Page:
Titans Paper Implementation

⚠️ Disclaimer: Experimental ⚠️

This repository is an experimental and unofficial implementation of ideas from the TITANS paper and related memory-augmented transformer research.

It is not an official release, nor is it guaranteed to match the results or architecture of the original paper.
The code is for research, exploration, and educational purposes only. Use at your own risk!

Project Overview

This project explores memory-augmented transformer architectures inspired by the TITANS paper, focusing on:

Memory as a Context (MAC): Integrating persistent and long-term memory into Llama models.
Surprise-based Memory Updates: Implementing gradient-based "surprise" learning rules for memory.
Distillation: Training smaller student models from a large Llama teacher, optionally with memory modules.
vLLM Compatibility: Exporting models for efficient inference with vLLM.
Custom Inference Wrappers: Wrapping Llama models with memory buffers for plug-and-play memory-augmented inference.

Implemented Architectures

MACTransformer / MACLlamaForCausalLM:
Implements "Memory as a Context" (MAC) as described in the TITANS paper, with persistent and long-term memory buffers, and both EMA and surprise-based update rules.

Collected data:

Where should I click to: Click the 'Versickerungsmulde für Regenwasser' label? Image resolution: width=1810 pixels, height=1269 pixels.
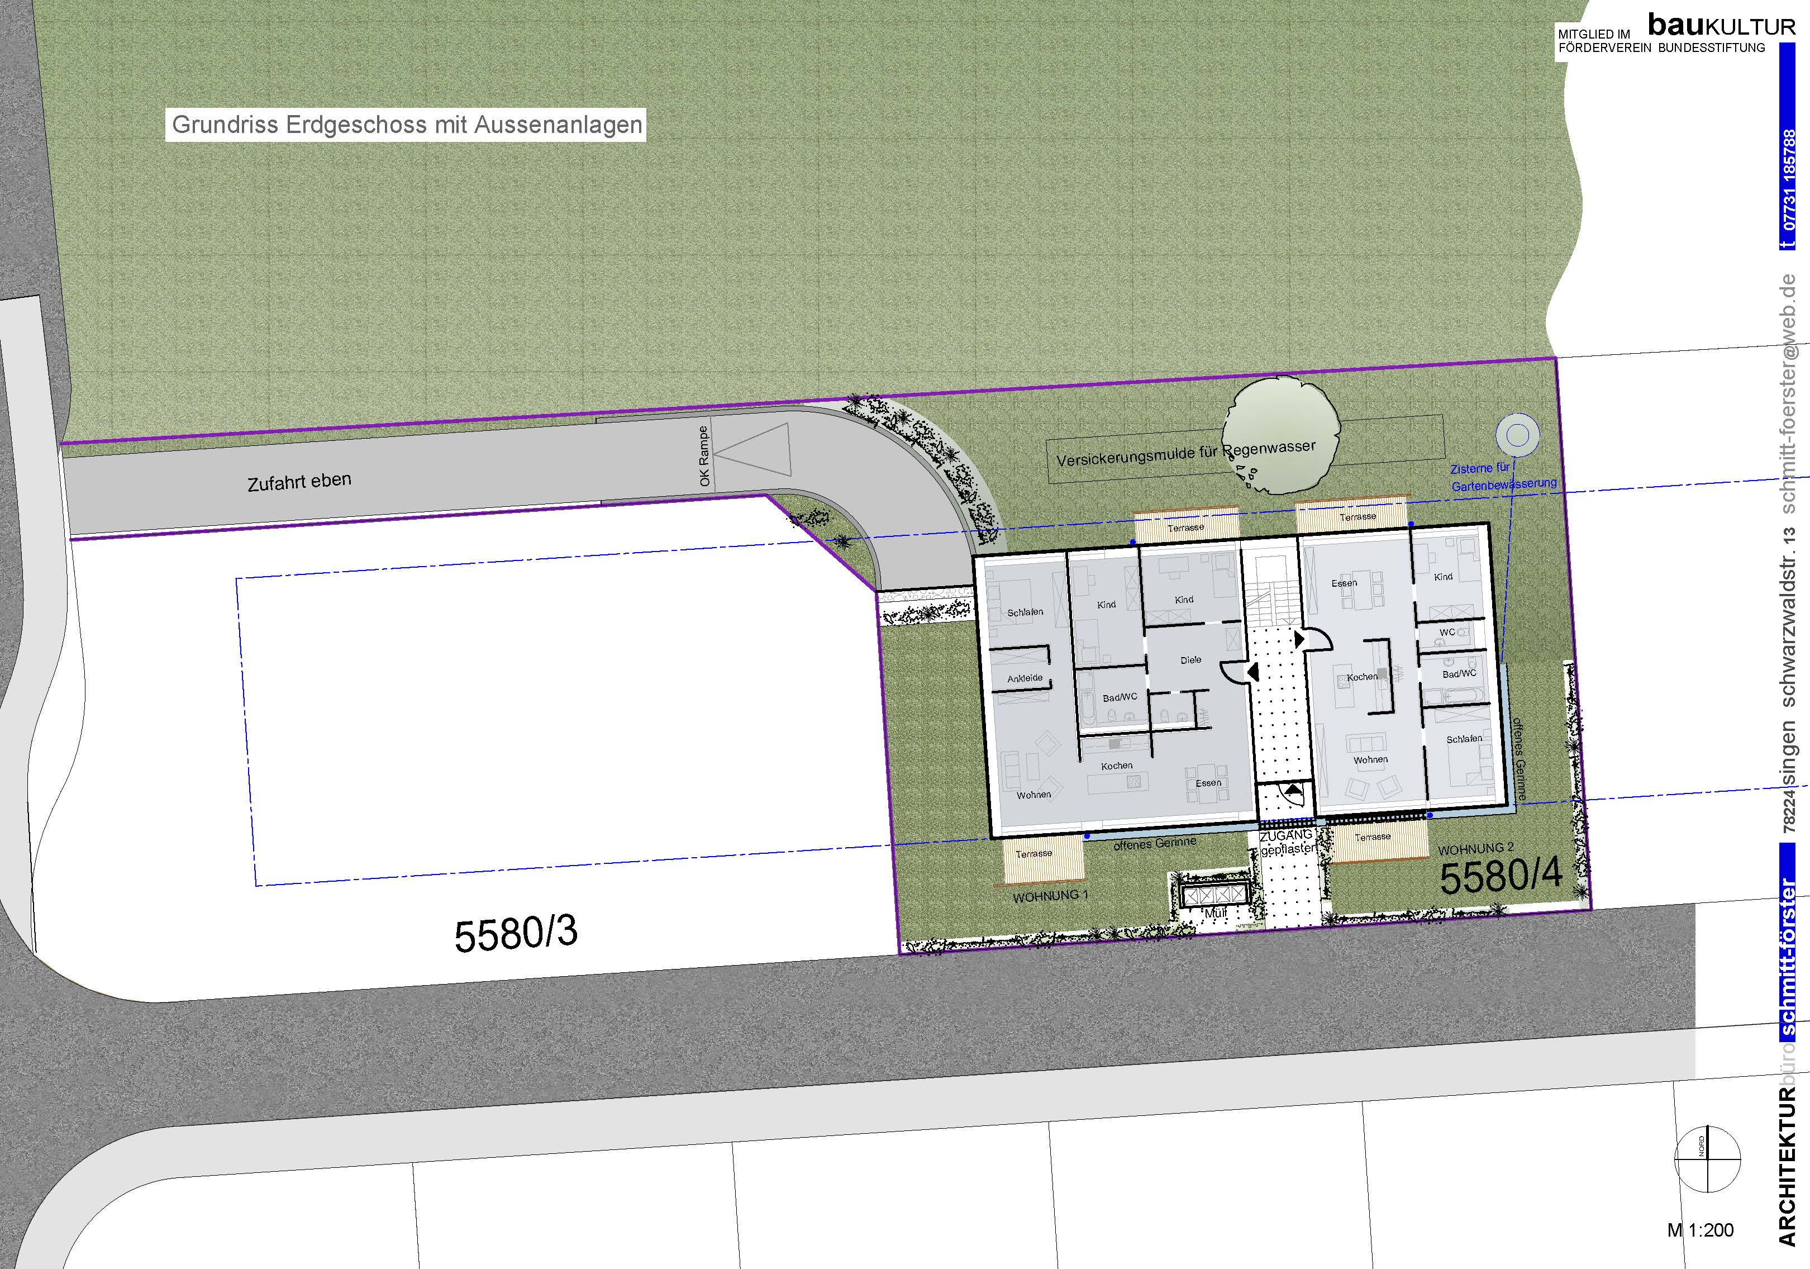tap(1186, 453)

Job:
Answer these questions using the Titans implementation page:
(a) For what purposes is the code intended?
(b) In the distillation work, what kind of model are the smaller student models trained from?
(c) Which two memory update rules does MACTransformer / MACLlamaForCausalLM include?

Task response:
(a) Research, exploration, and educational purposes only.
(b) A large Llama teacher model.
(c) EMA and surprise-based update rules.